A utopia de tratar o cancro de forma barata já não é tão irreal. Segundo o “The New York Times”, o primeiro ensaio clínico aleatório (o padrão de ouro da Medicina), para descobrir se a aspirina pode ser utilizada no tratamento da doença, já está a decorrer no Reino Unido. A iniciativa é da Cancer Research UK, uma organização inglesa sem fins lucrativos.

Neste momento, o grupo está a estudar os efeitos do medicamento em quatro tipos diferentes de cancro, o que não deve acabar antes do ano de 2025. Embora os resultados ainda não sejam conhecidos, o jornal norte-americano apontou que, por “reduzir a inflamação, retardar o desenvolvimento de novos vasos sanguíneos e inibir a produção de estrogénio, o tratamento com aspirinas pode vir a ser muito eficaz para retardar o desenvolvimento do cancro de mama”.

Se a eficácia do fármaco vier a ser comprovada, será notória a sua importância para mulheres cujo corpo não tolera o tratamento, ou até mesmo para pessoas nas camadas mais pobres da população que, muitas vezes, não conseguem abarcar com os custos dos remédios.
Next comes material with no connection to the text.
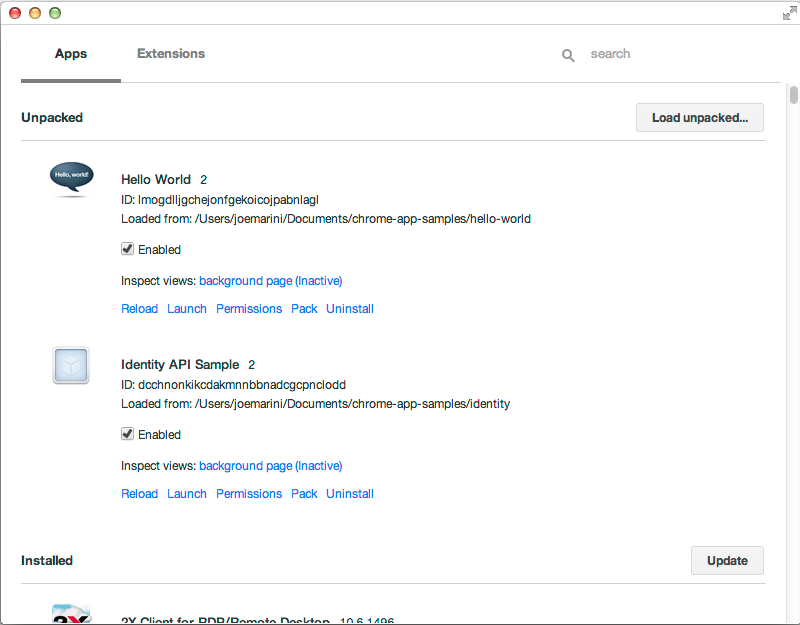View Hello World Permissions

click(249, 309)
Já nos países em desenvolvimento (muitas vezes com déficit de fármacos), as prescrições com aspirina poderiam fazer chegar os medicamentos a quase todas as pessoas. Numa zona que representa 70% dos casos de mortalidade da doença no mundo, a diferença entre ter algum tratamento ou não ter nenhum poderia ser bastante significativa.

Interesses cruzados

Não é a primeira vez que tais estudos foram feitos. Segundo o “The New York Times”, resultados revelados pelo Jornal de Oncologia já apontavam em 2010 que as mulheres que tomavam aspirina pelo menos uma vez por semana, sejam quais forem as razões, tinham mais 50% de hipótese de sobreviver ao cancro de mama.
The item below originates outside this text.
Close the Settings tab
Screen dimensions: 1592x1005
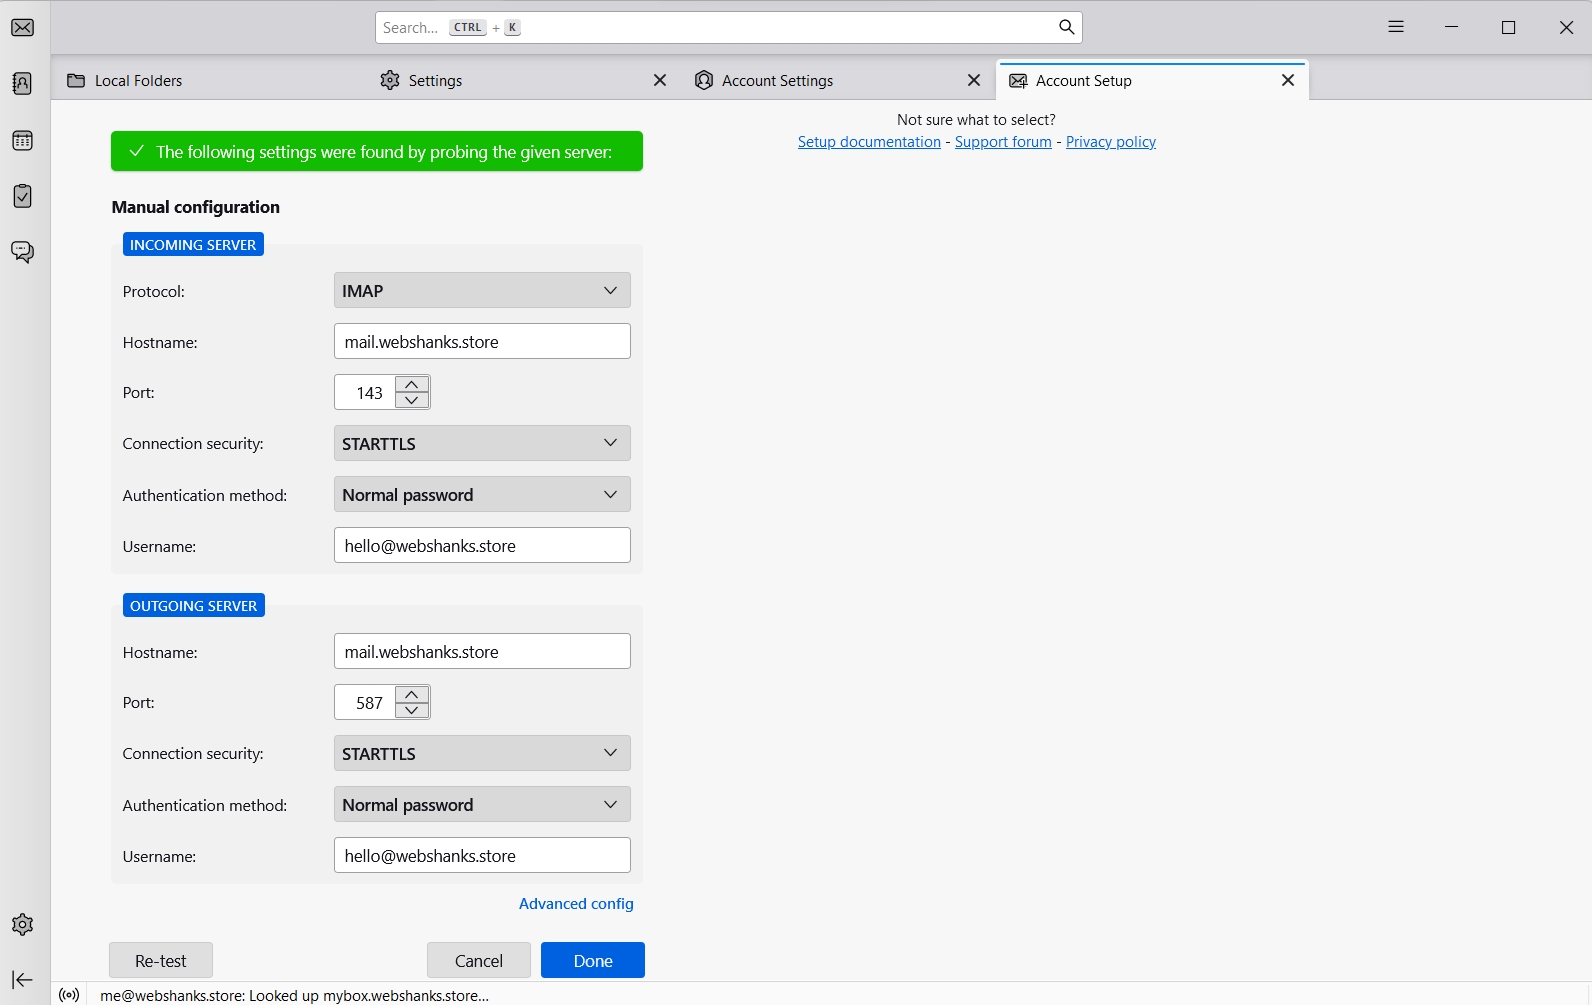tap(660, 81)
Já em 2012, numa pesquisa sobre a utilização de aspirinas para prevenir doenças cardíacas, foi descoberto que o medicamento também está associado com este tipo de cancro, e pode resultar numa “diminuição significativa do risco de morte”.

De acordo com o jornal norte-americano, a demora para iniciar o ensaio clínico aleatório advém da “falta de interesse de grandes laboratórios” (com capital para investir nas pesquisas) em conduzir a investigação. Tal indiferença perante o tema é o resultado da “baixa rentabilidade que a aspirina proporciona”. Enquanto este fármaco, genérico desde o tratado de Versalhes (1919), custa cerca de seis euros e pode vir a durar um ano, outros podem ser vendidos por centenas de euros, o que resulta num lucro muito mais elevado para os seus produtores.

Contudo, é preciso pesar na balança as vantagens comerciais e o bem público, pois estima-se que, se a aspirina funcionar, esta pode vir a salvar cerca “75 mil pessoas por ano, apenas nos países em desenvolvimento”.

Existe uma frase, atribuída a Hipócrates, que vinca a importância de “remédios extremos para doenças extremas”. No caso do cancro de mama, talvez a droga mais simples seja a arma mais poderosa.